**Provided text**
════
Ease up on the cleaning: dust may protect against asthma!

Eradicating dust to prevent childhood asthma may be useless, even counterproductive: the microbiota of certain allergens may have a protective effect.

Asthma, the number one chronic disease in children, may be linked to early exposure to environmental or psychosocial risk factors. The exact nature of these risk factors needs to be determined more specifically in order to devise better prevention strategies.

A group of 442 7-year-olds were examined to identify the causes of their asthma: tobacco use during pregnancy, maternal stress and depression in the first 3 years of life, as well as repeated colds. Sensitivity to an airborne allergen starting at age 2-3 and the mother’s history of childhood asthma were also identified as causes.

Conversely, dust did not systematically appear to be a risk factor. Quite the opposite in fact. Children who lived the first three years of their lives in environments rich in allergens related to the presence of cats, mice, and cockroaches were less at risk than others. A more in-depth analysis of the microbial composition of dust identified bacteria associated with an increased risk of asthma (Staphylococcus, Haemophilus, Corynebacterium and Sphingomonas), and those associated with a reduced risk (Kocuria, Alloiococcus, Bifidobacterium and Acinetobacter).
════
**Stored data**
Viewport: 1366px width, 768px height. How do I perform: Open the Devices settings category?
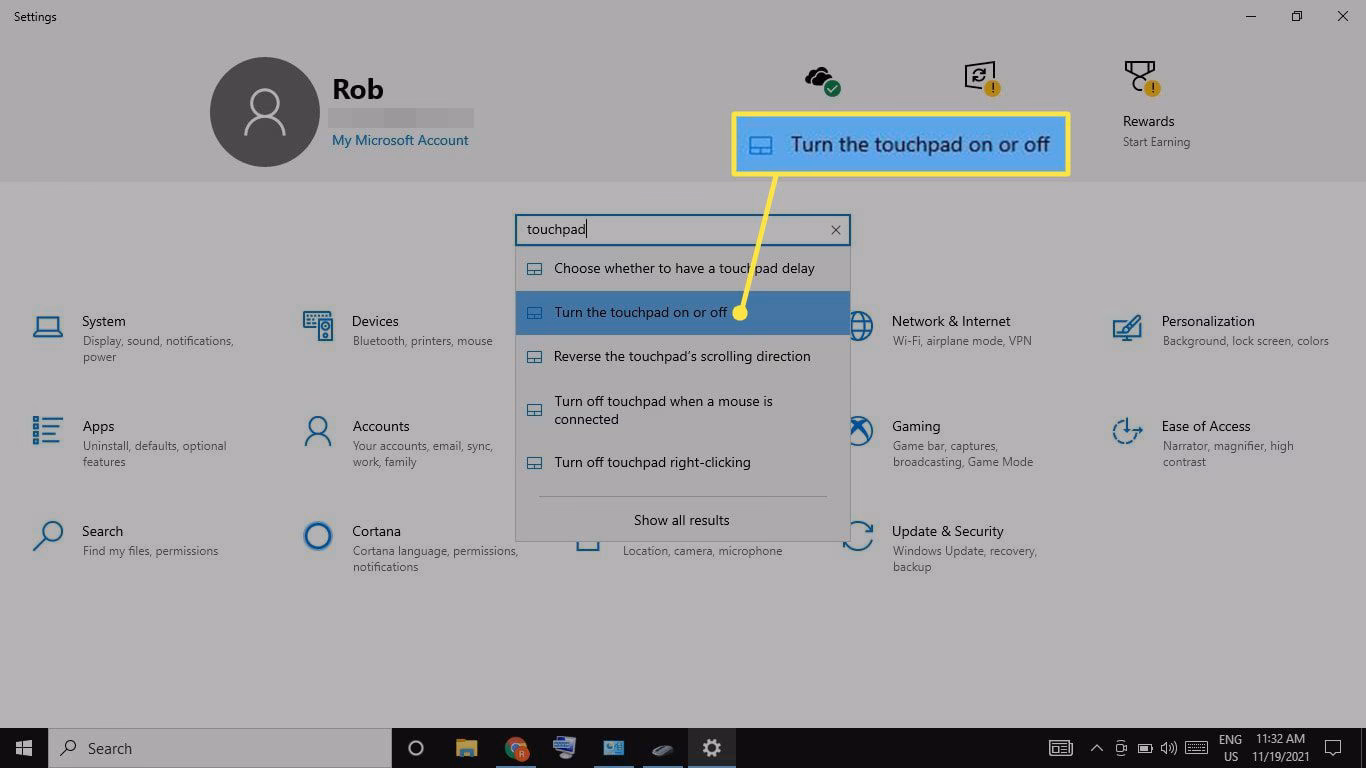375,322
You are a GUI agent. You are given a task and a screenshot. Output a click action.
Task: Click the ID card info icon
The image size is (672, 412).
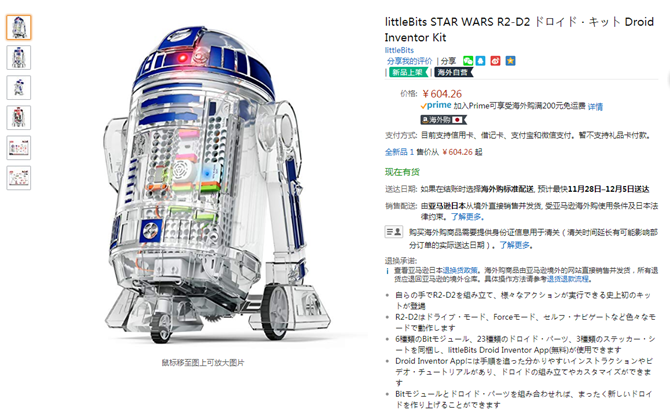pyautogui.click(x=393, y=232)
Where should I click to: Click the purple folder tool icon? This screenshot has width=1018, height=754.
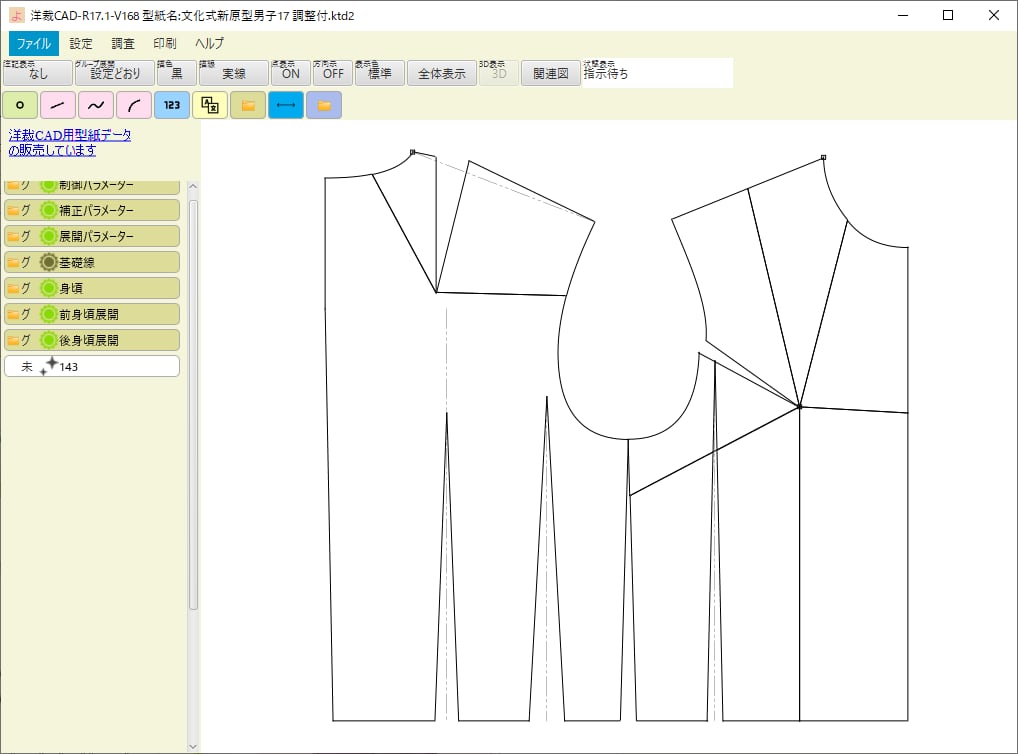point(324,105)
════
**Activity A**
Which bacteria does the passage on dust and asthma associate with a reduced risk of asthma?
**Activity B**
Write out the passage on dust and asthma from "Eradicating dust to" to "identified as causes.", keeping every word and punctuation mark unchanged.

**Response box A**
Kocuria, Alloiococcus, Bifidobacterium and Acinetobacter.

**Response box B**
Eradicating dust to prevent childhood asthma may be useless, even counterproductive: the microbiota of certain allergens may have a protective effect.

Asthma, the number one chronic disease in children, may be linked to early exposure to environmental or psychosocial risk factors. The exact nature of these risk factors needs to be determined more specifically in order to devise better prevention strategies.

A group of 442 7-year-olds were examined to identify the causes of their asthma: tobacco use during pregnancy, maternal stress and depression in the first 3 years of life, as well as repeated colds. Sensitivity to an airborne allergen starting at age 2-3 and the mother’s history of childhood asthma were also identified as causes.